I need each line of the entries below that includes the string "title".
%%
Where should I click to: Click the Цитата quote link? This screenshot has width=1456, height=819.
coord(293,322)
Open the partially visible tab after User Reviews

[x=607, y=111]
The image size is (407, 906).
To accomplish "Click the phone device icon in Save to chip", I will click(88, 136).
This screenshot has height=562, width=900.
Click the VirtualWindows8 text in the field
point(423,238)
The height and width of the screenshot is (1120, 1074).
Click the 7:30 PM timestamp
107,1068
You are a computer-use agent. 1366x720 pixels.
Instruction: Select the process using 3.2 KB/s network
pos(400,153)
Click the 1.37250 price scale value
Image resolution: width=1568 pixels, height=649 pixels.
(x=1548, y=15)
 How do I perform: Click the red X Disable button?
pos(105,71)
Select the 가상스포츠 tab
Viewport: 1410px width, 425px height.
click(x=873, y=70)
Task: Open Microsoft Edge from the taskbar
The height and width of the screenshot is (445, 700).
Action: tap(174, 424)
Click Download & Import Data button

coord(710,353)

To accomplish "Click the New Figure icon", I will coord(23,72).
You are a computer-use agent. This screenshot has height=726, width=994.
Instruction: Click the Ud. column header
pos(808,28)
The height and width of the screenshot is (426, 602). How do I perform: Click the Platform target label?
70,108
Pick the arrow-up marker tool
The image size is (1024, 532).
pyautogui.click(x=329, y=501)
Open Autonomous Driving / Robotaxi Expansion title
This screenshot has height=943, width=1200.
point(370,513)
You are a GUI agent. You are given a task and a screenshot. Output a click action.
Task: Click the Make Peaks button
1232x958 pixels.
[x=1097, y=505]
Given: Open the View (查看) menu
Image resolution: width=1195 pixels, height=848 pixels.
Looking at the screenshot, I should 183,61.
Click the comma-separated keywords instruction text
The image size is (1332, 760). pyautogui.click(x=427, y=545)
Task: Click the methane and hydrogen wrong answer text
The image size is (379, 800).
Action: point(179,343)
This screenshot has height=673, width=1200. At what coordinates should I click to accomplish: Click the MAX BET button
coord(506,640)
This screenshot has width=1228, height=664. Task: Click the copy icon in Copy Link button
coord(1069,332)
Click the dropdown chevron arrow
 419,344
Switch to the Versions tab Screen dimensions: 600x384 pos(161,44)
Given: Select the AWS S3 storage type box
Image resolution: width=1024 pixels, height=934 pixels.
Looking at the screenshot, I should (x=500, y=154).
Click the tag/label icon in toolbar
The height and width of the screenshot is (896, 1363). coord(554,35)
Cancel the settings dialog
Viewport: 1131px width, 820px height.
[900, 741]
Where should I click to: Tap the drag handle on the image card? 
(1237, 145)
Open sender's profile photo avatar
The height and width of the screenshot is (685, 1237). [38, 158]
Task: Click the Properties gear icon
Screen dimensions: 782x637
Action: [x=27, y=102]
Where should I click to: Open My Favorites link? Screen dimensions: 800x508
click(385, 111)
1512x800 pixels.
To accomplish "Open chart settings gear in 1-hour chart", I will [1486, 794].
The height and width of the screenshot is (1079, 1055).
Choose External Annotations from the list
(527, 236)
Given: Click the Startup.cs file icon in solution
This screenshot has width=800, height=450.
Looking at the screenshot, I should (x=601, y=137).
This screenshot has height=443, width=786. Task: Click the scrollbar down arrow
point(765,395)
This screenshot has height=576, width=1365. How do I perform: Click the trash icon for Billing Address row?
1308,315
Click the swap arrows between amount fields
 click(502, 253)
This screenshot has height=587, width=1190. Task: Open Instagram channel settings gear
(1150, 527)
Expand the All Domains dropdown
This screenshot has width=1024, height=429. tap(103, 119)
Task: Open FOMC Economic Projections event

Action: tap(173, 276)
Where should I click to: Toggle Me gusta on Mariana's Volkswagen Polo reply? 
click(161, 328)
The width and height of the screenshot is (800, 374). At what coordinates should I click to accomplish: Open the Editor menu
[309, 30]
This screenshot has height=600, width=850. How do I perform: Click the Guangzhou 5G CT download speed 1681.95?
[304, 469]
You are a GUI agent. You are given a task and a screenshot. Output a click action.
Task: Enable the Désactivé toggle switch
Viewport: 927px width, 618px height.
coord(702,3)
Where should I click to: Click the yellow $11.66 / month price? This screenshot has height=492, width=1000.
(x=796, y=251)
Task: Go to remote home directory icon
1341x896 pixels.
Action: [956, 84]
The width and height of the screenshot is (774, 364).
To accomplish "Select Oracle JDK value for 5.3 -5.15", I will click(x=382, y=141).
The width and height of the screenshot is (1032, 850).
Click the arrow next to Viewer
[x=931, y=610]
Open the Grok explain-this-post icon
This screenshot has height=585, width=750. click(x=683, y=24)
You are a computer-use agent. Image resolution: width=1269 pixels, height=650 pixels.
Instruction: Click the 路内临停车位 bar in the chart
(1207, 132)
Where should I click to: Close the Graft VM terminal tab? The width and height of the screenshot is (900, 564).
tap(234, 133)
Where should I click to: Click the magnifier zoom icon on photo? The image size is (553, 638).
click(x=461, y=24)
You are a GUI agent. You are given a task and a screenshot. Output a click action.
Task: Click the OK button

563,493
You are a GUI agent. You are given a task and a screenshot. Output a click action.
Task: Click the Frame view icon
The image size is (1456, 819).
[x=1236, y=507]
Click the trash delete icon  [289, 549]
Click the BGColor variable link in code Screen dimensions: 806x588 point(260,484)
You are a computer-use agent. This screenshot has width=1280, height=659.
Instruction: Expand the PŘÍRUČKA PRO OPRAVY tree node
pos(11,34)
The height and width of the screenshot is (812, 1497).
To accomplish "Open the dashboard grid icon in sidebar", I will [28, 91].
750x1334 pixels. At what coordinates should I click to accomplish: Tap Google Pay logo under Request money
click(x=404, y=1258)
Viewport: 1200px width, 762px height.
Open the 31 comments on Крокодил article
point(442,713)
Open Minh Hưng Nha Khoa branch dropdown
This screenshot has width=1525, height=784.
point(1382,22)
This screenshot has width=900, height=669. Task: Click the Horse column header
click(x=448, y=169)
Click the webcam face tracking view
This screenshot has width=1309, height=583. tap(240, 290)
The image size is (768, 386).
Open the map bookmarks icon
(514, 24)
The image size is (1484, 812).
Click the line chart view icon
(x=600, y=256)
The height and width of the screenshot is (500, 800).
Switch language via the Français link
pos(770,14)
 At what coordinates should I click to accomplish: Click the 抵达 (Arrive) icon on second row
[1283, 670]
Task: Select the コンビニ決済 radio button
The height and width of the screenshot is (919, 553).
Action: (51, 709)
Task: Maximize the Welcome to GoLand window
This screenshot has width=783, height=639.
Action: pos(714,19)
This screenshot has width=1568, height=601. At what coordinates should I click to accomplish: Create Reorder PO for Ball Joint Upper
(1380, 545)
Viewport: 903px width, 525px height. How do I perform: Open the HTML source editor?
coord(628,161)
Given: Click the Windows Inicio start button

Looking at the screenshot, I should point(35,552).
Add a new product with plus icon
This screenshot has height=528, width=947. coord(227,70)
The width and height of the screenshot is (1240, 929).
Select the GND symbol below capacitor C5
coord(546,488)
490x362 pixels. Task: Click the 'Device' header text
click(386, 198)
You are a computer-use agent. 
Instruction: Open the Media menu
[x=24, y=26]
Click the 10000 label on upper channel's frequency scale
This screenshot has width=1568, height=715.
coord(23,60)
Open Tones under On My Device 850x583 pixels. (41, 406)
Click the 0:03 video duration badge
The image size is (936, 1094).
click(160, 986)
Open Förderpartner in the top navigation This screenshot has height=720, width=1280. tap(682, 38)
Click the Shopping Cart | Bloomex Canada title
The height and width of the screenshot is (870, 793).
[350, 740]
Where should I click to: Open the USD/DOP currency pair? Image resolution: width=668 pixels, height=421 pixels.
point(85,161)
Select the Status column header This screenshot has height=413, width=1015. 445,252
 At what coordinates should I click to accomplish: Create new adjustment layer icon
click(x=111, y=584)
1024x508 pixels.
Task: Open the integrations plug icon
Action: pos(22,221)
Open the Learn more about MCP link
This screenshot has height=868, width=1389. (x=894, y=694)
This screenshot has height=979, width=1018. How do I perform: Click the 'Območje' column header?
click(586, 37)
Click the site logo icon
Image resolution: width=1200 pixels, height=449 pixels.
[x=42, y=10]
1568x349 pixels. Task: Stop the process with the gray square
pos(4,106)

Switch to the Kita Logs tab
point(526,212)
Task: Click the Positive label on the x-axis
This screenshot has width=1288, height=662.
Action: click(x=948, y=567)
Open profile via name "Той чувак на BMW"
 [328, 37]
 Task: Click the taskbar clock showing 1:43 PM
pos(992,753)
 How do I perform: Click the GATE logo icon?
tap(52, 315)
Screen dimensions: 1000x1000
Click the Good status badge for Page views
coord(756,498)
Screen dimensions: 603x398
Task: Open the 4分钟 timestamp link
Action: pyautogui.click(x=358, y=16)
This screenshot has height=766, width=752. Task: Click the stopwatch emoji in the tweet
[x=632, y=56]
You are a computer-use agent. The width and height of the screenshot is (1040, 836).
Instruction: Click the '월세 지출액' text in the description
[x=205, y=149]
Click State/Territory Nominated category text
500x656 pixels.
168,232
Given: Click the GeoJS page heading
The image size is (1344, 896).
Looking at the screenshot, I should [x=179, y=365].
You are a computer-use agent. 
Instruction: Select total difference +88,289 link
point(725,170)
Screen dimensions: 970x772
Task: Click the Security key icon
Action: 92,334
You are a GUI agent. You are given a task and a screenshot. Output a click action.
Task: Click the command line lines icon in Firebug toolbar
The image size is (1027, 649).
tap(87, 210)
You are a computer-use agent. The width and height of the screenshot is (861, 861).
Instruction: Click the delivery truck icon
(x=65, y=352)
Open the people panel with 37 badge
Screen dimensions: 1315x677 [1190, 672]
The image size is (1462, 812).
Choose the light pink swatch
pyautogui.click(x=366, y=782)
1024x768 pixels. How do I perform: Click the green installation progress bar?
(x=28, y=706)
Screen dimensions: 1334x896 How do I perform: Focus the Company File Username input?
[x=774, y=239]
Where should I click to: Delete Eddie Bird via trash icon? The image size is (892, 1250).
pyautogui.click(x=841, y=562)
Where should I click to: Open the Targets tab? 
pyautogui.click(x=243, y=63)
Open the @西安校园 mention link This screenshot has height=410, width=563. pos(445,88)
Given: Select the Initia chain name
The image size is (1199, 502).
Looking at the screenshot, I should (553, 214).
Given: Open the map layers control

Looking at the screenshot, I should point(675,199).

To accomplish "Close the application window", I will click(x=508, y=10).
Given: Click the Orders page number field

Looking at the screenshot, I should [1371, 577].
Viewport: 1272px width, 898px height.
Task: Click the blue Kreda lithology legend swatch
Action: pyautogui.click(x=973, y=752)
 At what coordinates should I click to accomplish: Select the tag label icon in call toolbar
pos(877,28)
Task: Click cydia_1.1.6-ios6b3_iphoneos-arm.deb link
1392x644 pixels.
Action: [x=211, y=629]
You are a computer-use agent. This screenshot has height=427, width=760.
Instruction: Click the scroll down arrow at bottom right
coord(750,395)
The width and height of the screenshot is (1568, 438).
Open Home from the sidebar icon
%%
__Response for this exercise__.
Open Autonomous Driving / Robotaxi Expansion title
Click the Shopping Cart | Bloomex Canada title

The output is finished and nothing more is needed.